Agarose is frequently used in molecular biology for the separation of large molecules, especially DNA, by electrophoresis. Slabs of agarose gels (usually 0.7 - 2%) for electrophoresis are readily prepared by pouring the warm, liquid solution into a mold. A wide range of different agaroses, of varying molecular weights and properties are commercially available for this purpose.

Structure

The structure of an agarose polymer.

Agarose is a linear polymer with a molecular weight of about 120,000, consisting of alternating D-galactose and 3,6-anhydro-L-galactopyranose linked by α-(1→3) and β-(1→4) glycosidic bonds. The 3,6-anhydro-L-galactopyranose is an L-galactose with an anhydro bridge between the 3 and 6 positions, although some L-galactose unit in the polymer may not contain the bridge. Some D-galactose and L-galactose units can be methylated, and pyruvate and sulfate are also found in small quantities.[3]

Each agarose chain contains ~800 molecules of galactose, and the agarose polymer chains form helical fibres that aggregate into supercoiled structure with a radius of 20-30 nm.[4] The fibers are quasi-rigid, and have a wide range of length depending on the agarose concentration.[5] When solidified, the fibres form a three-dimensional mesh of channels of diameter ranging from 50 nm to >200 nm depending on the concentration of agarose used - higher concentrations yield lower average pore diameters. The 3-D structure is held together with hydrogen bonds and can therefore be disrupted by heating back to a liquid state.

Properties

Agarose is available as a white powder which dissolves in near-boiling water, and forms a gel when it cools. Agarose exhibits the phenomenon of thermal hysteresis in the liquid-to-gel transition, i.e. it gels and melts at different temperatures. The gelling and melting temperature varies depending on the type of agarose.

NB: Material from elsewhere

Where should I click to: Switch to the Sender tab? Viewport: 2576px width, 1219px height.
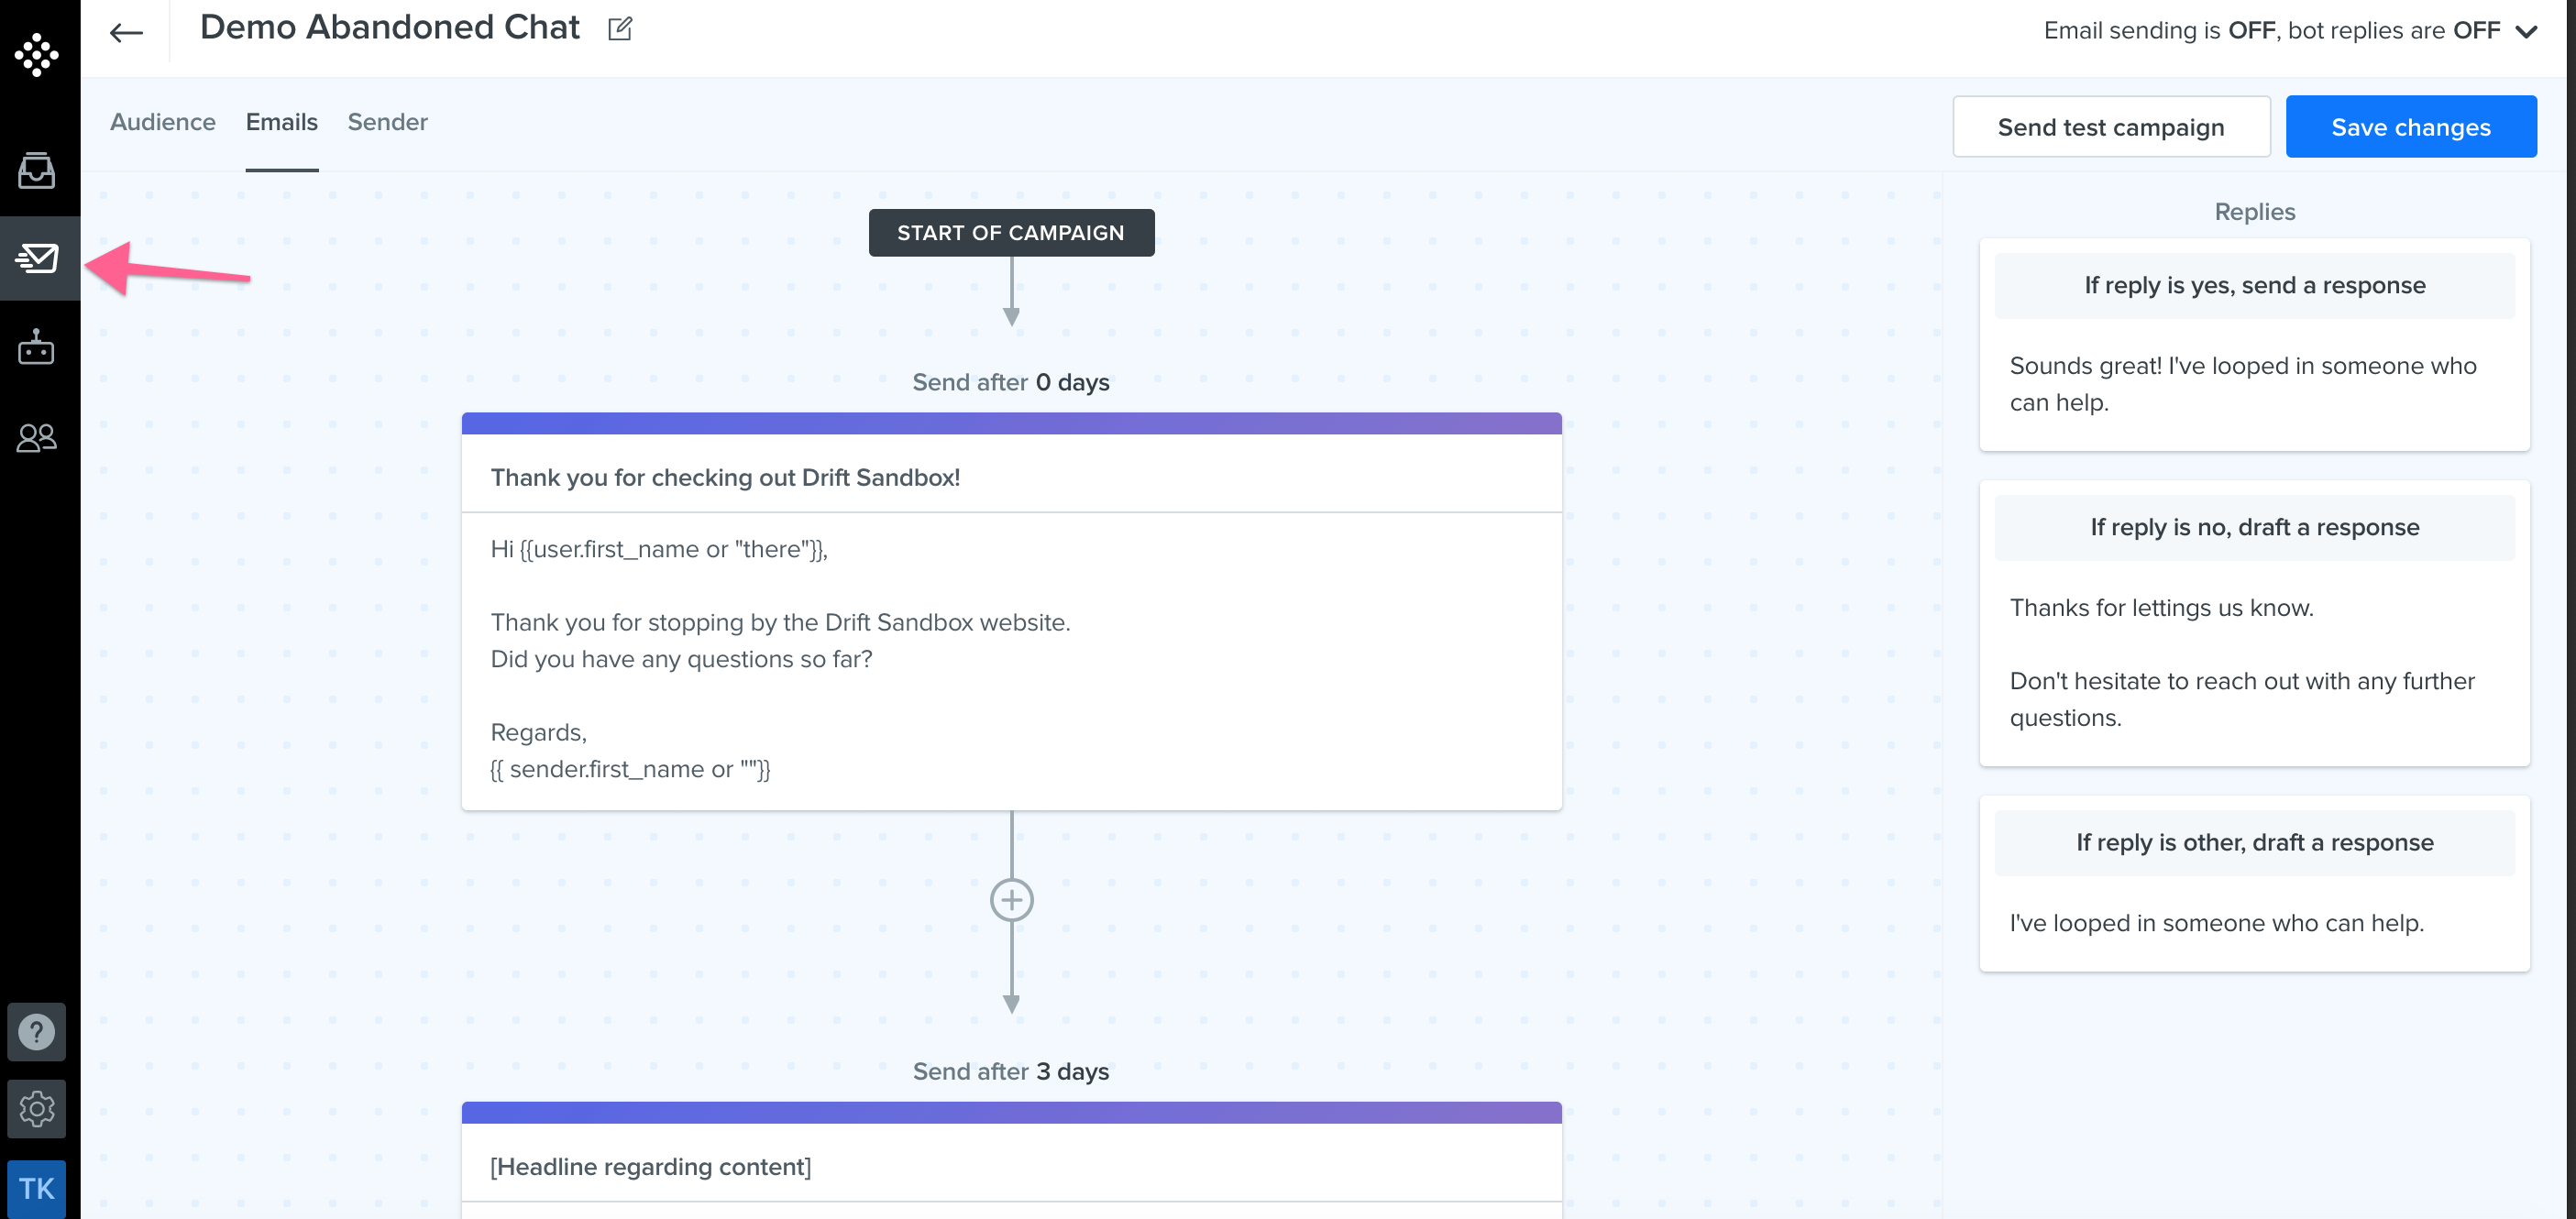(387, 122)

Standard agaroses derived from Gelidium has a gelling temperature of 34–38 °C (93–100 °F) and a melting temperature of 90–95 °C (194–203 °F), while those derived from Gracilaria, due to its higher methoxy substituents, has a higher gelling temperature of 40–52 °C (104–126 °F) and melting temperature of 85–90 °C (185–194 °F).[6] The melting and gelling temperature may be dependent on the concentration of the gel, particularly at low gel concentration of less than 1%. The gelling and melting temperature is therefore given at a specified concentration.

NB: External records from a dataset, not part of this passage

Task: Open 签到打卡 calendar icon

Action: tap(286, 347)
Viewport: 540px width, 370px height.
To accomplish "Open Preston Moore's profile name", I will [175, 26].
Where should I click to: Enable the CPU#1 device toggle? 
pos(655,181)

Natural agarose contains uncharged methyl groups and the extent of methylation is directly proportional to the gelling temperature. Synthetic methylation however have the reverse effect, whereby increased methylation lowers the gelling temperature.[7] A variety of chemically modified agaroses with different melting and gelling temperatures are available; these are often made by hydroxyethylation of agarose.

On standing the agarose gels are prone to syneresis (extrusion of water through the gel surface), but the process is slow enough to not interfere with the use of the gel.[8][9]

Agarose gel can have high gel strength at low concentration, making it suitable as an anticonvection medium for gel electrophoresis. Agarose gels as dilute as 0.15% can form slab for gel electrophoresis.[10] The agarose polymer contains charged groups, in particular pyruvate and sulfate.[7] These negative charged groups can retard the movement of DNA in a process called electroendosmosis (EEO), and low EEO agarose is therefore generally preferred for use in agarose gel electrophoresis of nucleic acids.

Applications

An agarose gel with bands of DNA stained with ethidium bromide and visualized under UV light on a UV Transilluminator.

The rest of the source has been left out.